La Guinée a haussé le ton et a durci les conditions de visas à l’Union européenne. Face aux mesures restrictives adoptées le 10 juillet dernier par l’Union européenne sur le traitement des visas pour ses ressortissants , le gouvernement guinéen par la voie son Président le général Mahamadi Doumbouya a choisi la voie de la fermeté: fin des visas à entrées multiples pour les citoyens de l’UE, fin de l’impunité protocolaire, fin de miroir bureaucratique. Lors d’une confrontation diplomatique tendue menée ce vendredi 24 juillet à Conakry, le ministre des Affaires étrangères, Dr Morissanda Kouyaté, a asséné une réplique implacable aux ambassadeurs européens : la réciprocité.
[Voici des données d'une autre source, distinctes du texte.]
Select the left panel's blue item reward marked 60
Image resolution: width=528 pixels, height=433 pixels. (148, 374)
Un bras de fer sur fond de politique migratoire
L’Union européenne pensait sans doute amortir le choc en qualifiant ses sanctions de simples « mesures restrictives temporaires » — justifiées par l’article 25 bis du Code des visas et motivées par la question des retours de sans-papiers. Allongement des délais, examen au compte-gouttes et suppression de facilités : Bruxelles a choisi de durcir le ton pour faire plier les autorités guinéennes.
Mais c’est compter sans la détermination de Conakry. Tout en affichant une façade de « coopération constructive », le chef de la diplomatie guinéenne a signifié à ses partenaires européens que la souveraineté nationale ne se négocie pas et que chaque entorse à l’équilibre partenarial trouvera désormais réponse équivalente.
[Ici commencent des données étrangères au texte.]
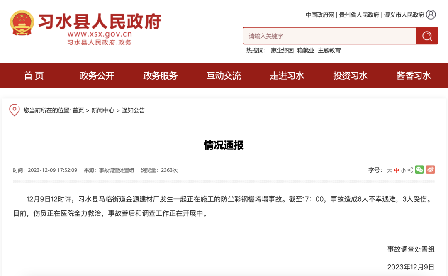Select small font size 小
This screenshot has height=276, width=448.
403,170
Les trois coups de boutoir de la Guinée
Sans ciller, Dr Morissanda Kouyaté a abattu les cartes de la riposte en décrétant trois mesures d’application immédiate qui frappent directement les intérêts et le confort des ressortissants européens :
- Suppression des privilèges : Fin des visas à entrées multiples pour les citoyens de l’UE, complexifiant drastiquement leurs déplacements professionnels et personnels vers le territoire guinéen.
- Fin de l’impunité protocolaire : Les détenteurs de passeports diplomatiques et de service européens devront désormais s’acquitter des frais de traitement de dossiers, brisant un usage coutumier de courtoisie internationale.
- Miroir bureaucratique : Alignement strict sur la méthode européenne avec un allongement notable et assumé des délais de traitement des demandes de visas.
Une escalade sous haute tension
Par cette riposte sans concession, la Guinée envoie un signal fort à Bruxelles : le temps des diktats unilatéraux en matière migratoire est révolu. En appliquant la loi du talion diplomatique, Conakry rappelle que le partenariat euro-africain doit se conjuguer dans le strict respect mutuel, sous peine d’ouvrir une période de turbulences durables dans les relations consulaires entre les deux parties.